The reinstatement from 1 July of the principal place of residence stamp duty concession – abolished in last year’s state budget – will be strictly enforced as only allowable on transfers arising under contracts entered into from the end of June.

In an email update to members the Queensland Law Society last week warned that “transitional provisions may deny the principal place of residence duty concession to some agreements signed on or after 1 July”.

Lawyers have been counselled to caution clients, in particular about transactions arising from pre-July options or agreements “the sole or main purpose of which was to defer the making of the transfer or agreement until 1 July 2012 or later” to take advantage of the reduction.

Such agreements are specifically excluded from the reinstated concession.

The owner-occupied benefit will also not apply to any contract that replaces another contract entered into before 1 July.

The owner-occupied concessional rate is 1.0% for the first $350,000 with duty at general rates applicable to the remainder of the purchase price or value.

Occupancy requirements specify the buyer/s must occupy the home as their principal place of residence within one year of the transfer. Also, the applicant may lose the concession if they sell or lease any part of the home before moving in or within a year of moving in.
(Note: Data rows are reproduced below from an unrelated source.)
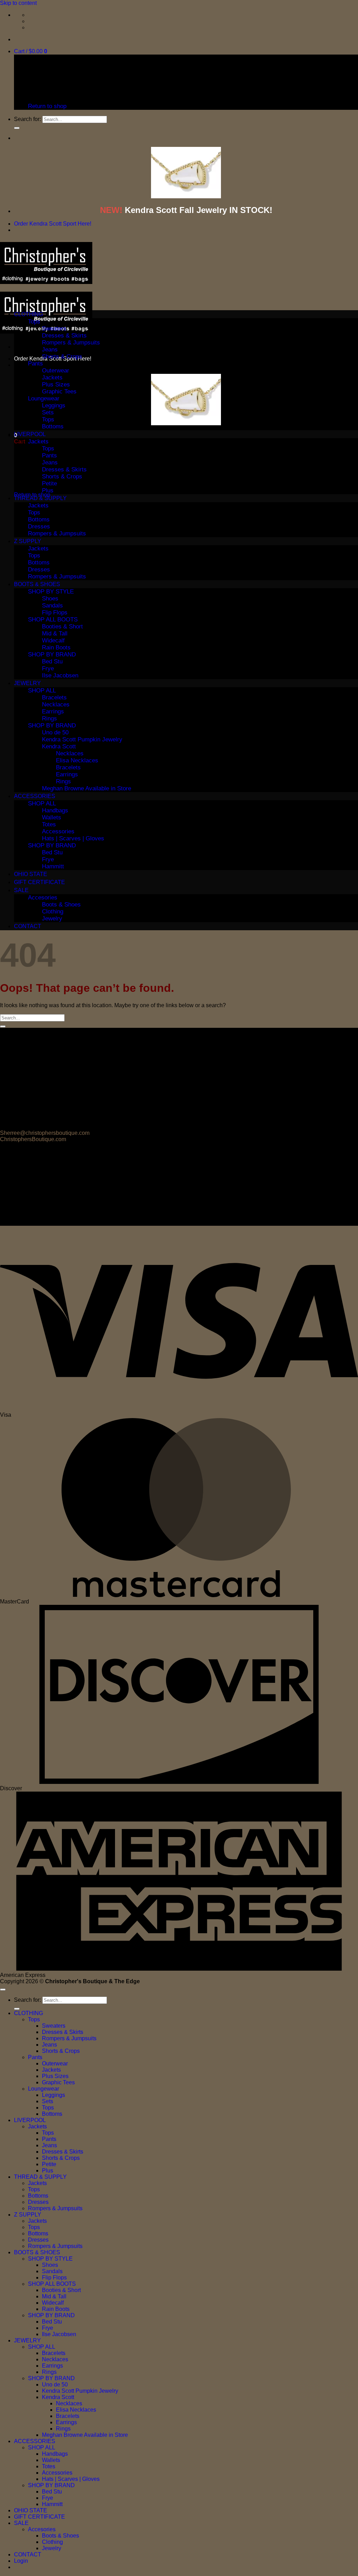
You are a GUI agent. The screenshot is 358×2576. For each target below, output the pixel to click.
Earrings (53, 711)
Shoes (50, 598)
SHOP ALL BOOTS (53, 619)
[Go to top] (3, 1989)
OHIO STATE (30, 874)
To qualify, the home no longer has to be a first home and it doesn’t matter if it has been previously occupied.

The new law, which is expected to be passed by parliament in the next week, also reinstates and reverts the cut-off for first home duty concession to $550,000 for which no duty is payable. However, for first homes at higher price, the “regular” home owner concessional arrangements, as discussed above, will apply over the entire purchase price.

The changes reinstate the home duty regime that applied before the abolition of the home concession on 1 August 2011.

Queensland agreed to abolish this state tax as part of the GST arrangements, but like other states it reneged on its promise to voters. Stamp duty used to be more pervasive applying even to receipts and more recently, leases.

When created in 1866, treasurer Joshus P Bell remarked that the new duty to be levied upon all property and business transactions was “a magnificent mode of extracting money” and that by the time he “perfected our little arrangements for putting on the screw”, the only things not to be taxed, would be babies.

The more things change, the more – it seems – they stay the same.